Il metropolita Sergio. «Di fronte all’invasione tedesca il metropolita Sergio fece un appello patriottico al popolo in difesa della nazione»

In questa situazione complessa si sviluppano anche le relazioni con la Chiesa cattolica, iniziate in modo ufficiale nel 1961 e sviluppatesi in modo positivo durante l’epoca sovietica successiva, quando tutte le Chiese erano accomunate dalla soggezione a uno stato di persecuzione. I rapporti tra Chiesa cattolica e Chiesa ortodossa tuttavia hanno subito incontrato molteplici elementi di crisi a partire dagli anni Novanta, proprio nel clima di nuova libertà finalmente instauratosi. Il proselitismo cattolico in Russia e le attività della Chiesa greco-cattolica ucraina – che ha ritrovato anch’essa la sua libertà e il riconoscimento giuridico nel 1991 – sono, secondo le ripetute dichiarazioni ufficiali del patriarcato di Mosca, i due nodi che rendono controverse le relazioni tra le due Chiese, ma che vanno compresi nella complessità del panorama ecclesiale, politico e culturale della Russia e dei Paesi limitrofi, in cui la transizione postsovietica è per molti aspetti ancora in corso.
Per comprendere i tratti essenziali di questo nuovo panorama che incidono sulle relazioni tra le Chiese, occorre in primo luogo considerare che la fine dell’epoca comunista e la ritrovata libertà hanno trasformato il modo di vivere i rapporti reciproci da parte delle Chiese. Se è vero che a partire dagli anni Sessanta si era sviluppato un intenso processo di rapporti ecumenici tra Chiesa ortodossa russa e Chiesa cattolica, è anche vero che si trattava di un ecumenismo che coinvolgeva solo le élite, cioè specialisti (soprattutto alti membri del clero) che si dedicavano a questo. Ma l’ecumenismo non era affatto diventato patrimonio generale della cultura del clero, e tanto meno del popolo russo. D’altra parte se i prelati russi venivano in contatto essenzialmente con il Vaticano, gli incaricati cattolici per l’ecumenismo avevano contatto essenzialmente con quegli specialisti ortodossi che avevano il medesimo incarico, ovvero con l’ambiente del patriarcato. Per quanto i rapporti fossero positivi – dovendo tutte le Chiese fare fronte a una situazione di persecuzione –, coinvolgevano un ambito assai ristretto di persone.

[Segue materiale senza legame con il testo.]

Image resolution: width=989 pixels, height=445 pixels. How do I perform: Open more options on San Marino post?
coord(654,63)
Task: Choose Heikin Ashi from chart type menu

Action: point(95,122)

Dopo il 1990 la novità vera è che la Chiesa ortodossa russa si è aperta a una molteplicità di rapporti con la Chiesa cattolica sia in territorio russo sia all’estero, e ha avuto l’impatto non solo con il Vaticano ma con la Chiesa cattolica espressa dalle sue varie anime e dai suoi vari organismi (diocesi, ordini religiosi, attività pastorali…). È stato un incontro con una Chiesa viva da parte non più di un gruppo di specialisti, ma dell’insieme del clero e della popolazione ortodossa russa. Lo stesso si può dire per la Chiesa cattolica: non ha più solo relazioni con il Dipartimento per le relazioni esterne della Chiesa ortodossa russa incaricato per le relazioni ecumeniche, ma con una Chiesa che ha una gerarchia variegata e una popolazione percorsa da dinamiche culturali e religiose complesse.

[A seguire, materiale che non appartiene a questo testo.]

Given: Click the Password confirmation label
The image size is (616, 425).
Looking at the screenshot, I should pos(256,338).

Nasce dunque un incontro dalle caratteristiche del tutto nuove, per cui non ci si deve forse stupire se sono emersi problemi. Si tratta infatti di affrontare un’epoca nuova, a cui non si era sufficientemente preparati.
L’incontro è reso ulteriormente complesso dalla situazione sociale e culturale prevalente in Russia nell’epoca della transizione postcomunista: la società è fortemente secolarizzata e, spesso, con riferimenti valoriali assai scarsi, per cui non è inusuale che al suo interno emergano ricerche religiose assai individuali, che non necessariamente si riferiscono all’ortodossia. D’altra parte il nuovo clima di libertà ha permesso l’espressione di un ampio spettro di forme di pluralismo culturale e religioso. La percezione di una società secolarizzata ha spinto diverse comunità cristiane di matrice protestante a lanciarsi nell’evangelizzazione della Russia, trovando risposte proprio nell’assenza di radicamento religioso previo in gran parte della popolazione. L’aumento della presenza di organizzazioni cattoliche in Russia fa temere al patriarcato di Mosca che anche la Chiesa cattolica persegua analoghi fini missionari.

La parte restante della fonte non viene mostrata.